* [TASK DESCRIPTION] Whenever a line below includes the string "search", show it.
◆ ◆ ◆ ◆ ◆ ◆ ◆
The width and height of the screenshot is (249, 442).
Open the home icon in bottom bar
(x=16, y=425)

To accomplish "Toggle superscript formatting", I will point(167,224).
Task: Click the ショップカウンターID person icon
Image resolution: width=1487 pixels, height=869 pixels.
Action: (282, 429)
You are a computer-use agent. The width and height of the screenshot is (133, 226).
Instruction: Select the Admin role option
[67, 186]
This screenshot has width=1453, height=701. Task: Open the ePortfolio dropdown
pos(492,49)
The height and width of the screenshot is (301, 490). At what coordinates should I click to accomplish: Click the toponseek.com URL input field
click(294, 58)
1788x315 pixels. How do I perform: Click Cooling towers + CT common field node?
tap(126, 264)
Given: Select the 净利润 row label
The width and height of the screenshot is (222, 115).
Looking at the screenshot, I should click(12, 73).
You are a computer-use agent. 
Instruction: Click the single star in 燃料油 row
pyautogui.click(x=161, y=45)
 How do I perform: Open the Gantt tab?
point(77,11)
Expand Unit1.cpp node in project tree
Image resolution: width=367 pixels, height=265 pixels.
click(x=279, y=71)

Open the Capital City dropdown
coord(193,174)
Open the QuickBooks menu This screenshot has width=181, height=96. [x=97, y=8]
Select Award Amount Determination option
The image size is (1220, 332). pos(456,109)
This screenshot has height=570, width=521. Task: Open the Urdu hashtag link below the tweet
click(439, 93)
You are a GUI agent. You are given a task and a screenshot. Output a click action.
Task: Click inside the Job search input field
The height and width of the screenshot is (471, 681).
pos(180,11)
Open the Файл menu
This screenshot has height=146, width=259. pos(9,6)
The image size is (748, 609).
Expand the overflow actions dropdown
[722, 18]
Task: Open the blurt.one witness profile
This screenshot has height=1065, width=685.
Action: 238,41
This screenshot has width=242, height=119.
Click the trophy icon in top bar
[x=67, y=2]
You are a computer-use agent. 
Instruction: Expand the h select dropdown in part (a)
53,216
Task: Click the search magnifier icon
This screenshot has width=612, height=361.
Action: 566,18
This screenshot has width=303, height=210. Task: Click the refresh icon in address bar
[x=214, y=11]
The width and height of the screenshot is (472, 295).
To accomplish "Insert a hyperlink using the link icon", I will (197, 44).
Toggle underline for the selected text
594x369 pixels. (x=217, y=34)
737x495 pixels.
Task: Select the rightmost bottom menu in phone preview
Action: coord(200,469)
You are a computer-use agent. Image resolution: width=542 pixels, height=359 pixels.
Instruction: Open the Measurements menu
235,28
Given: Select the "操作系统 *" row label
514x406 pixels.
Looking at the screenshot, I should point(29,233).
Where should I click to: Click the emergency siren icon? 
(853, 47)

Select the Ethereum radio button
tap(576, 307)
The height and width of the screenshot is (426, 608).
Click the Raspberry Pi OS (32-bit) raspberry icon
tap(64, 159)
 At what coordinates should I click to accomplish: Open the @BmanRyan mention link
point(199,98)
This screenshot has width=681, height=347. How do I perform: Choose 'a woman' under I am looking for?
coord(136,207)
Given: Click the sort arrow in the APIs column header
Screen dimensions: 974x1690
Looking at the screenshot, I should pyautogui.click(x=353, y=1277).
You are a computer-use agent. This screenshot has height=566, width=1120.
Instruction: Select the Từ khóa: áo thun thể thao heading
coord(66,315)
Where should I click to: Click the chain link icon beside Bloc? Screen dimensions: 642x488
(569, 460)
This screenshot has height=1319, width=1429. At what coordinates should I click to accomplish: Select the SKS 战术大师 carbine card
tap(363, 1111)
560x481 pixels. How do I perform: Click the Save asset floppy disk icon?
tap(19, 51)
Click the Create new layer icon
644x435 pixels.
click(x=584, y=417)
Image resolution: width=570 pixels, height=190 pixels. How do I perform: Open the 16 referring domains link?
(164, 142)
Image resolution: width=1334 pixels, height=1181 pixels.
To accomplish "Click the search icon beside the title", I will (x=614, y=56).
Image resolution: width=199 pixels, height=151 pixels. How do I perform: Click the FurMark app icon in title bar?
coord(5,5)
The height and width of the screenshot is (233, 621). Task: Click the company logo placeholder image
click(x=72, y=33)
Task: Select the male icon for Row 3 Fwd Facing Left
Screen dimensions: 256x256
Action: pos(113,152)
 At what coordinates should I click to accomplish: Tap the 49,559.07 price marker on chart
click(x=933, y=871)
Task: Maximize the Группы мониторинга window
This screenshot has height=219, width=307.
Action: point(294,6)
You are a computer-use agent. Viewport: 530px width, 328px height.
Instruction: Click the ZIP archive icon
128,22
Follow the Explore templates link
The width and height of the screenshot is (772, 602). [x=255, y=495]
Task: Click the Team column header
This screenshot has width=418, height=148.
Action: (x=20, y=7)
◆ ◆ ◆ ◆ ◆ ◆ ◆
* [EXERCISE RESPONSE]
Task: Click inside the Job search input field
Task: Click the search magnifier icon
To accomplish "Click the search icon beside the title", I will (x=614, y=56).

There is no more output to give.